The petitioner contested the Commissioner’s valuation of gifted Armstrong Cork stock. The Commissioner used the mean between the highest and lowest selling prices on the gift date. The petitioner argued for a lower value, considering the large block size and the market’s inability to absorb it at the quoted prices. The Tax Court held that the Commissioner’s method didn’t reflect the fair market value. The court considered expert testimony and a “Special Offering” of the stock on the same date, concluding the stock’s value was lower than the Commissioner’s determination, thereby acknowledging that block size and market conditions can influence valuation.

Facts

On October 26, 1943, the petitioner made four separate gifts of Armstrong Cork Company stock, each consisting of 4,000 shares. The Commissioner determined a value of $37.25 per share based on the mean between the highest and lowest selling prices on the New York Stock Exchange that day.
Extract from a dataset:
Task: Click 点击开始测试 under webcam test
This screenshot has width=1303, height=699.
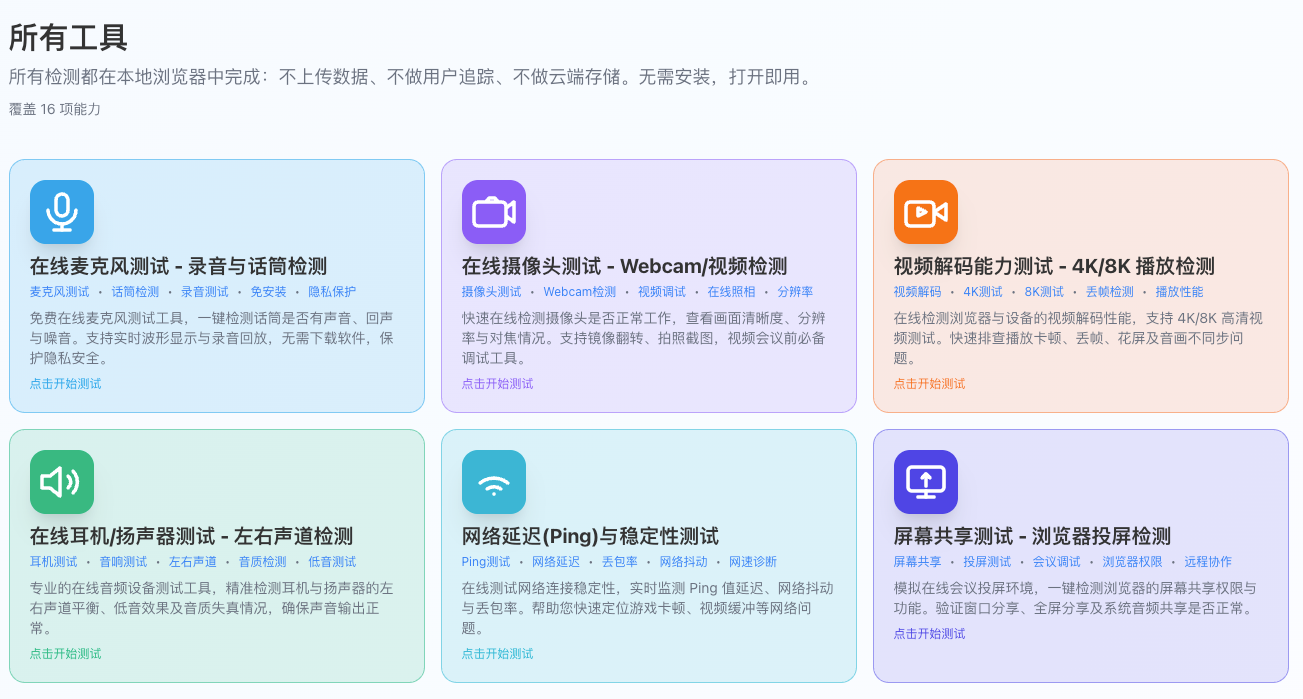Action: click(x=498, y=384)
The petitioner argued the stock was worth $36.295 per share, accounting for the block size and the market’s limited ability to absorb such quantities. A “Special Offering” of 4,000 shares of the same stock occurred on the same day. Only 600 shares were traded on the regular market that day, besides the special offering. The officials of the New York Stock Exchange concluded that the regular market could not absorb 4,000 shares within a reasonable time and at a reasonable price or prices.

Procedural History

The Commissioner assessed a gift tax deficiency based on a valuation of $37.25 per share. The petitioner challenged this valuation in the Tax Court. The Tax Court considered evidence presented by the petitioner, including expert testimony and details regarding a “Special Offering” of the stock. The Commissioner presented no evidence.

Issue(s)

Whether the Commissioner’s method of valuation, using the mean between the highest and lowest quoted selling prices, accurately reflects the fair market value of the gifted Armstrong Cork stock, considering the large block size and market conditions?

Holding

No, because the evidence presented demonstrated that the market could not absorb the large block of stock at the price determined by the Commissioner’s method; therefore, the Commissioner’s valuation did not reflect the fair market value.

Court’s Reasoning

The court recognized that while the Commissioner’s regulations (Regulations 108, sec. 86.19 (c)) generally consider the mean between high and low prices as fair market value, this isn’t absolute. The court emphasized that fair market value is a question of fact, and other relevant factors should be considered if the standard formula doesn’t reflect reality. The court gave weight to expert testimony, finding that the market was “thin” and couldn’t absorb the 4,000-share blocks at the quoted prices. The court also distinguished between a “voluntary” market and a “solicited” market and noted that because the market on the 26th included a “Special Offering” that the market prices on the 25th were a better indication of how the market would react. Quoting Heiner v. Crosby, the court highlighted that it is proper to consider whether the circumstances under which sales are made at a certain price were unusual, and to the kind of market in which the sales were made. The court determined that the fair market value was $36.295 per share, lower than the Commissioner’s $37.25, taking into account the block size, market thinness, and the “Special Offering”.

Practical Implications

This case illustrates that the valuation of large blocks of stock for tax purposes requires a nuanced approach, going beyond simple reliance on stock exchange quotations. Attorneys must present evidence demonstrating the market’s capacity to absorb the stock at the quoted prices. Factors like block size, market liquidity, and the presence of “Special Offerings” or secondary distributions are critical. The case highlights the importance of expert testimony in establishing the true fair market value. Later cases may cite Havemeyer to support the argument that mechanical application of valuation formulas is inappropriate when evidence suggests a different fair market value. It emphasizes that the regulations provide a guide, but factual evidence trumps a formulaic approach when there are marketability issues to consider.